La Société des Amis des Livres fut officieusement fondée en 1874, dans cette deuxième moitié du XIXe siècle qui fut si propice aux sociétés de bibliophiles et où la bibliophilie était en plein effervescence. 

Quelques bibliophiles formèrent alors le projet de se retrouver régulièrement pour parler livres et présenter leurs trouvailles, trois en particulier franchirent le pas: M. Galien, bibliothécaire de la Cour de Cassation (dont la bibliothèque personnelle, qu’il avait transporté au Palais de Justice, fut incendiée pendant la Commune, coup terrible pour le bibliophile), M. Philippe de Saint-Albin, ex-bibliothécaire de l’impératrice et Truelle Saint-Evron. Ils furent bientôt rejoint par Eugène Paillet, juge d’instruction, conseiller à la Cour et à l’époque fort d’une bibliothèque que ces contemporains évaluaient à « un demi-million ». 
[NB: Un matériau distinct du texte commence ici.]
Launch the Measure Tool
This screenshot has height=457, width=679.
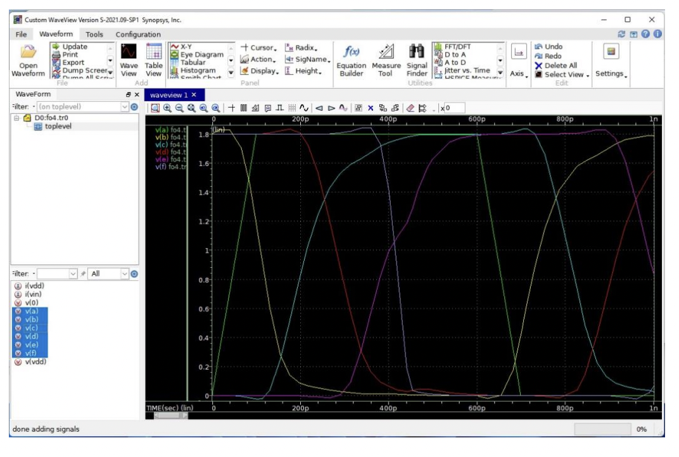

Eugène Paillet recherchait l’exemplaire parfait, n’hésitant pas à le construire à partir de plusieurs exemplaires dans lesquels il choisissait les feuillets les plus beaux. En 1887, il décida de se séparer de sa bibliothèque et la vendît en bloc à la librairie de MM. Morgand et Fatout. Le catalogue comprenait sept cent quatre-vingt-dix-sept numéros. (« Alors que M. Henri Béraldi écrivait avec humour et une verve endiablée la Bibliothèque d’un bibliophile, lentement, laborieusement, je dressais de mon côté le catalogue complet de mes livres. Ce travail étant terminé, j’avais l’intention de le livrer à la publicité. Il me semblait intéressant qu’on fut à même de juger, de comparer une description précise, quasi-scientifique et le croquis fantaisiste quoique très exact, aussi, de mon spirituel bibliographe. Mais certaines circonstances particulières décidèrent le sacrifice de ma collection. Je l’avais formée amoureusement et pourtant je m’en séparai sans regret ; il est vrai que j’en avais joui pendant vingt-cinq ans et les passions hélas ! ne sont pas éternelles. Ma brusque détermination arrêta net tout projet d’imprimer mon catalogue. Je le remis à M. Morgand, le serpent tentateur, qui s’en servit pour la vente. Toutefois, il rédigea plus compendieusement les articles sur lesquels je m’étais peut-être étendu avec trop de complaisance. » Vicaire, La Bibliothèque Eugène Paillet)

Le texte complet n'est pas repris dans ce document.